The following three main variants are defined:
- ArmSCII-7 defined in AST 34.005 is a 7-bit encoding, not containing Latin characters.
- ArmSCII-8 defined in AST 34.002 is an 8-bit encoding and a superset of ASCII.
- ArmSCII-8A defined in AST 34.002 is an alternate 8-bit encoding and also a superset of ASCII.

Note that each ArmSCII encoding also has several minor variants, depending on the revision of the related Armenian standard (which was not made official before 1997, and was defined informally before that; this has caused various confusions and the mappings described below are just best practices according to the latest 1997 revision of the Armenian standard); that may change the exact mapping and usage of a few punctuation characters and symbols.

None of the ArmSCII encodings have reached international approval (unlike the ISO 10585 standard, despite the critiques sent by the official Armenian standard body to ISO/DIS JTC 1/SC 2/WG 2, working on single byte-coded character sets) because all international efforts have been made since then to work with the UCS (in Unicode and ISO 10646).

ArmSCII-8 is intended for use on Unix and Windows systems, and for information interchange on the WWW and by email. However, Microsoft wanted users to use Unicode and not introduce a plethora of new code pages, so it is not supported natively on Windows. It just consists in remapping ArmSCII-7 in the higher range above the standard US ASCII range.

ArmSCII-8A is intended for use on DOS and Mac systems. It is a rearrangement of ArmSCII-8, to work with existing DOS and Mac code that reserve a range of code values for characters not intended for text but for presentation layout, using modified fonts; it is, however, considered as a "hack" of the code pages over which it is applied, as neither DOS (nor Windows in the "OEM" compatibility codepages used by the text-only console) nor MacOS has ever supported this encoding natively, notably in their file system (but this is also true for the now deprecated ISO 10585 standard).
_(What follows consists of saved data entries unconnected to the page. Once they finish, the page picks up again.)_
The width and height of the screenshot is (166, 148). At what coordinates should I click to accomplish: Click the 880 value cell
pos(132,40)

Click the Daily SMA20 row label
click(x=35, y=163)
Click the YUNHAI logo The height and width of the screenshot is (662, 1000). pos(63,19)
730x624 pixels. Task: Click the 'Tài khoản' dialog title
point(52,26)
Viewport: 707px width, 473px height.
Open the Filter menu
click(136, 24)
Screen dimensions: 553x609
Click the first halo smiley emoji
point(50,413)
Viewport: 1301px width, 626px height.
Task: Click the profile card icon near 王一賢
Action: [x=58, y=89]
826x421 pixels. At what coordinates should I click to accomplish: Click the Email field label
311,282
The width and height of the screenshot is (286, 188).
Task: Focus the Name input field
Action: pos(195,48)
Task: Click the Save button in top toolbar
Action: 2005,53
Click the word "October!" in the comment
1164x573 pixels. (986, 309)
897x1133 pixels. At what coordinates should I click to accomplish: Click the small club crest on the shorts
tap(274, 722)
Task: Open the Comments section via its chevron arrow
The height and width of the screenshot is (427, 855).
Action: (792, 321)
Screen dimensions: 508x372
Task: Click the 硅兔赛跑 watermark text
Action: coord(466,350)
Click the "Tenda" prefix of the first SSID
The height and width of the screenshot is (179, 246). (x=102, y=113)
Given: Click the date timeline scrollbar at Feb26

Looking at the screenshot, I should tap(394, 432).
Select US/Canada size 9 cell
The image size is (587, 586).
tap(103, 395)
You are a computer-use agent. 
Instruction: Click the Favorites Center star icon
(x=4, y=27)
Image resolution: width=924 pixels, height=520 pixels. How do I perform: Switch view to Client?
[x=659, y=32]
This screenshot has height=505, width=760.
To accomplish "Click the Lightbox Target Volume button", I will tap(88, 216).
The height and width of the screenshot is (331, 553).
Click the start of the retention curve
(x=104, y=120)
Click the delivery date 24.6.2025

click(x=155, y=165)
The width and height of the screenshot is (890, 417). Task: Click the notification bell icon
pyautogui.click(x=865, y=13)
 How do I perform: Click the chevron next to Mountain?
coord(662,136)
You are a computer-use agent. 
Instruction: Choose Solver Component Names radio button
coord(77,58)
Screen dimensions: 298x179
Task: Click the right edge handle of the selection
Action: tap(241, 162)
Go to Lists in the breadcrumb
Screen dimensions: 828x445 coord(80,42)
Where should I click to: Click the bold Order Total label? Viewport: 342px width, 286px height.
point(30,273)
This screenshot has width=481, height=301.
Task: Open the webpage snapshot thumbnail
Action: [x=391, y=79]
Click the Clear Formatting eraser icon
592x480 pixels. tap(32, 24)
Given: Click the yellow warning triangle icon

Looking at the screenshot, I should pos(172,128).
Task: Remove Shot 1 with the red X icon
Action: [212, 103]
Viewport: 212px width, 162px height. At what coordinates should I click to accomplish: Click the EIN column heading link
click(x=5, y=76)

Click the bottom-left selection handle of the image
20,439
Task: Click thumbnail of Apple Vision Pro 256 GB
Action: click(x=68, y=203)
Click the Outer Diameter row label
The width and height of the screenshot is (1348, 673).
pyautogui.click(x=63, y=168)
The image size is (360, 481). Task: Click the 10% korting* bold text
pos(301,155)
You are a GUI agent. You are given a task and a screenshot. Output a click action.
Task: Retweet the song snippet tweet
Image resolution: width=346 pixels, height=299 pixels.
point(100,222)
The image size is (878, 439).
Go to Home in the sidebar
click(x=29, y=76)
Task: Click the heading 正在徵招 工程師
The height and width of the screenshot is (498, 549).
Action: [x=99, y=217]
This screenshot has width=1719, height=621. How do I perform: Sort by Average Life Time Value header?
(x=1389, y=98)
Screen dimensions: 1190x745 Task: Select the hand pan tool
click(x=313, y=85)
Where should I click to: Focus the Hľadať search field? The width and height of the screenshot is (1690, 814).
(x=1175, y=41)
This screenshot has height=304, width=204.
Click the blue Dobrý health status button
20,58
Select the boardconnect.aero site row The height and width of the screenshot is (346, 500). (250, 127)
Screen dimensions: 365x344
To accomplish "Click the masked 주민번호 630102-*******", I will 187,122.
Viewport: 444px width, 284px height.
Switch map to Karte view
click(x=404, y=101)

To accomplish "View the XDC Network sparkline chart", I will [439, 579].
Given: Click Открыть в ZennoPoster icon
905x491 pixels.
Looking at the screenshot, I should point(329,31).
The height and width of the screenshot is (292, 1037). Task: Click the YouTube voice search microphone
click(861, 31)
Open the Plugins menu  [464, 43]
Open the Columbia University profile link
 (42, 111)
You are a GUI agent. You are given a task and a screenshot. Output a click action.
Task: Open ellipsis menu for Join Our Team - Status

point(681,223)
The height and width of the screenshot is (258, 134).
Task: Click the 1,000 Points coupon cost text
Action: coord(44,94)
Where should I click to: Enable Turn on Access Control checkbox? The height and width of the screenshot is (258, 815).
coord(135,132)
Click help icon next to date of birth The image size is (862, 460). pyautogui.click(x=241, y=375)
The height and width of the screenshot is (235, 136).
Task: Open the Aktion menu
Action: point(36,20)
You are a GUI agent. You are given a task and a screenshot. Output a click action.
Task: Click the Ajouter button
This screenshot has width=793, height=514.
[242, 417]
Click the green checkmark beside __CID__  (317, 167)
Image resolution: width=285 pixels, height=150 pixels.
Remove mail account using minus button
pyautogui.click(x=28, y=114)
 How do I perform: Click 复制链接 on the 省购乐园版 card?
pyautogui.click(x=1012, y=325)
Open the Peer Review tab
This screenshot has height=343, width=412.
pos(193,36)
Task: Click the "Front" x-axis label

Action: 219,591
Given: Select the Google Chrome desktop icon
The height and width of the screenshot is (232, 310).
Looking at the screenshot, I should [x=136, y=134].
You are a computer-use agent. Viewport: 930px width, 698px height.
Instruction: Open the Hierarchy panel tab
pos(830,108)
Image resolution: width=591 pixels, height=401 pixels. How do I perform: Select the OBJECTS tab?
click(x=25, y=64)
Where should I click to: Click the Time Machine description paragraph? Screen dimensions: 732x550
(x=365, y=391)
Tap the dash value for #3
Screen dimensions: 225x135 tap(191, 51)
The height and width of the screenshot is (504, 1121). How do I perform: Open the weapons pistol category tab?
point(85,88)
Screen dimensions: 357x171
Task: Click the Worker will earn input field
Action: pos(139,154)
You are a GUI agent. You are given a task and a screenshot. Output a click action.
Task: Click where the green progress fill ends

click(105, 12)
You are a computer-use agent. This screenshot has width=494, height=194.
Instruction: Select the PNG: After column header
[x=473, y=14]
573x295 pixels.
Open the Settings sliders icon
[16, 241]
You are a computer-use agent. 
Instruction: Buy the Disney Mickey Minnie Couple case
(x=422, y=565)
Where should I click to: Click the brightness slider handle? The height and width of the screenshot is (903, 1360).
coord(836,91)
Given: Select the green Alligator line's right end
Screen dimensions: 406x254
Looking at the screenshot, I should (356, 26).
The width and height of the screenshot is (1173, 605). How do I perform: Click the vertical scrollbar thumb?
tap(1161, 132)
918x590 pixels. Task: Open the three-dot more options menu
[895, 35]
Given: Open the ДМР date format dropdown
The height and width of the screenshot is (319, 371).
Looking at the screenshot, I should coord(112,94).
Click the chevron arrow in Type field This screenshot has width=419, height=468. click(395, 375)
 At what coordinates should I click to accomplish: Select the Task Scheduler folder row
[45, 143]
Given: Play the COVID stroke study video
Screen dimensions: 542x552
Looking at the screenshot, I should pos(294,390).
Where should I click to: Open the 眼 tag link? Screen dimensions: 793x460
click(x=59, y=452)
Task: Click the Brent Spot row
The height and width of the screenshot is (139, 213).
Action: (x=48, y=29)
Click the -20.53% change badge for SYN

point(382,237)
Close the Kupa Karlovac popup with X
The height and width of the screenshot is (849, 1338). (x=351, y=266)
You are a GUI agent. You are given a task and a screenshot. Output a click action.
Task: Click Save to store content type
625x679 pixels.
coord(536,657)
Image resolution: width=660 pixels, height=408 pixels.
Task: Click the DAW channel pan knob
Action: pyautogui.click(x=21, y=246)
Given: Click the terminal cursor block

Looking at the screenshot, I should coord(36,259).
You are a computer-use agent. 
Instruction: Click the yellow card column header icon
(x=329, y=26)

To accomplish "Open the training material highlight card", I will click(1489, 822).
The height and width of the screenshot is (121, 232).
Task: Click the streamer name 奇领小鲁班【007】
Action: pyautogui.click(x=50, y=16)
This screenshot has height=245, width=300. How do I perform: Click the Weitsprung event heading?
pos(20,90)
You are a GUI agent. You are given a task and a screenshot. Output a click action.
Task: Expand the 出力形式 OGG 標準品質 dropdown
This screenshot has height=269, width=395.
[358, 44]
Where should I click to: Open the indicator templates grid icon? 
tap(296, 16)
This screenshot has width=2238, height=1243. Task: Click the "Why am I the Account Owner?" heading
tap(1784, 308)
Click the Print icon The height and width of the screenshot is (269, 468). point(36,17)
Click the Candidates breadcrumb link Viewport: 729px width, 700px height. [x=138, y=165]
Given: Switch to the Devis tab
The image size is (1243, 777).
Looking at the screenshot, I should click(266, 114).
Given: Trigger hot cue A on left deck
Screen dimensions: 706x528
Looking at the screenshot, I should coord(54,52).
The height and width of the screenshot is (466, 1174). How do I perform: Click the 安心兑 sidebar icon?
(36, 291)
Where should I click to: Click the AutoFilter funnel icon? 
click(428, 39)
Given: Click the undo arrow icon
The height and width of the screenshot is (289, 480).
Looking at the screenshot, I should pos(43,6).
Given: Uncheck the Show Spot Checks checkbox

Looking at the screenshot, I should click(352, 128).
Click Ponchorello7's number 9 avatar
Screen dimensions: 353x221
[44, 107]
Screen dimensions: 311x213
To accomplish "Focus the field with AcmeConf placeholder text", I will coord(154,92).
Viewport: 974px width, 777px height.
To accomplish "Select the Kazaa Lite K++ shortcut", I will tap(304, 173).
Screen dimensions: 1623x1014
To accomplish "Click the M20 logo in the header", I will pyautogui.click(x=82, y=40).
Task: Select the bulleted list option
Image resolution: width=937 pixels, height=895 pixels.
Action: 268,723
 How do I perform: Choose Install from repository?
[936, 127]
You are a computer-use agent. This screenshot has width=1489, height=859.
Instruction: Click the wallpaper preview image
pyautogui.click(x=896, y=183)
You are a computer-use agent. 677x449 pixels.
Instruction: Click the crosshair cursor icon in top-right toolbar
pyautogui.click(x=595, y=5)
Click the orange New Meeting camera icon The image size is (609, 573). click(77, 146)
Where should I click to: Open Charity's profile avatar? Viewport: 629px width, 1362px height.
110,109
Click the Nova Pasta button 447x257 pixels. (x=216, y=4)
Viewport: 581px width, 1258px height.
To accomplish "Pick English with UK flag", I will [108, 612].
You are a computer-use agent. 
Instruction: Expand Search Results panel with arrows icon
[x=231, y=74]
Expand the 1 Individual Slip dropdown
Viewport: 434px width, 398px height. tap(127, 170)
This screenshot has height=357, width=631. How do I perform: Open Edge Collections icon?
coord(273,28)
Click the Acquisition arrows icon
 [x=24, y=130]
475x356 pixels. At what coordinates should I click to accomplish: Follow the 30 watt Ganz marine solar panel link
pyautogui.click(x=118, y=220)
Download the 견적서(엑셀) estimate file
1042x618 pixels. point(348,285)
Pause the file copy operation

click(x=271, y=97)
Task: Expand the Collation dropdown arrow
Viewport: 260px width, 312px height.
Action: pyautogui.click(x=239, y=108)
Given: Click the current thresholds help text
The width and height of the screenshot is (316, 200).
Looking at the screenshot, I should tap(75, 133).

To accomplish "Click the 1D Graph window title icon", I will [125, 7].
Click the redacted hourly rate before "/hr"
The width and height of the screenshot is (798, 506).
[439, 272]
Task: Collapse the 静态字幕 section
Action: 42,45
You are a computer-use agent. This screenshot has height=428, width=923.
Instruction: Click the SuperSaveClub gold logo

However, this encoding cannot map all the punctuation characters normally needed for Armenian, so the missing characters must be approximated using fallbacks to ASCII punctuation (some Armenian fonts may display these ASCII punctuation using the rendering intended for the Armenian characters that are mapped to them by these fallbacks).

=== ArmSCII-7 ===

AST 34.005:1997 (ArmSCII-7) 7-bit coded character set for Armenian
x0; x1; x2; x3; x4; x5; x6; x7; x8; x9; xA; xB; xC; xD; xE; xF
0x: unused
1x
2x: SP; ֎; և / §; ։; ); (; »; «; —; ․; ՝; ,; ‐; ֊; …; ՜
3x: ՛; ՞; Ա; ա; Բ; բ; Գ; գ; Դ; դ; Ե; ե; Զ; զ; Է; է
4x: Ը; ը; Թ; թ; Ժ; ժ; Ի; ի; Լ; լ; Խ; խ; Ծ; ծ; Կ; կ
5x: Հ; հ; Ձ; ձ; Ղ; ղ; Ճ; ճ; Մ; մ; Յ; յ; Ն; ն; Շ; շ
6x: Ո; ո; Չ; չ; Պ; պ; Ջ; ջ; Ռ; ռ; Ս; ս; Վ; վ; Տ; տ
7x: Ր; ր; Ց; ց; Ւ; ւ; Փ; փ; Ք; ք; Օ; օ; Ֆ; ֆ; ՚

In this table, code value 21 is the eternity sign, which has, since 2013, a designated point in Unicode U+058E (LEFT-FACING ARMENIAN ETERNITY SIGN) and another for its right-facing variant: U+058D (RIGHT-FACING ARMENIAN ETERNITY SIGN). Some mappings incorrectly claim that it has a code point of U+0530.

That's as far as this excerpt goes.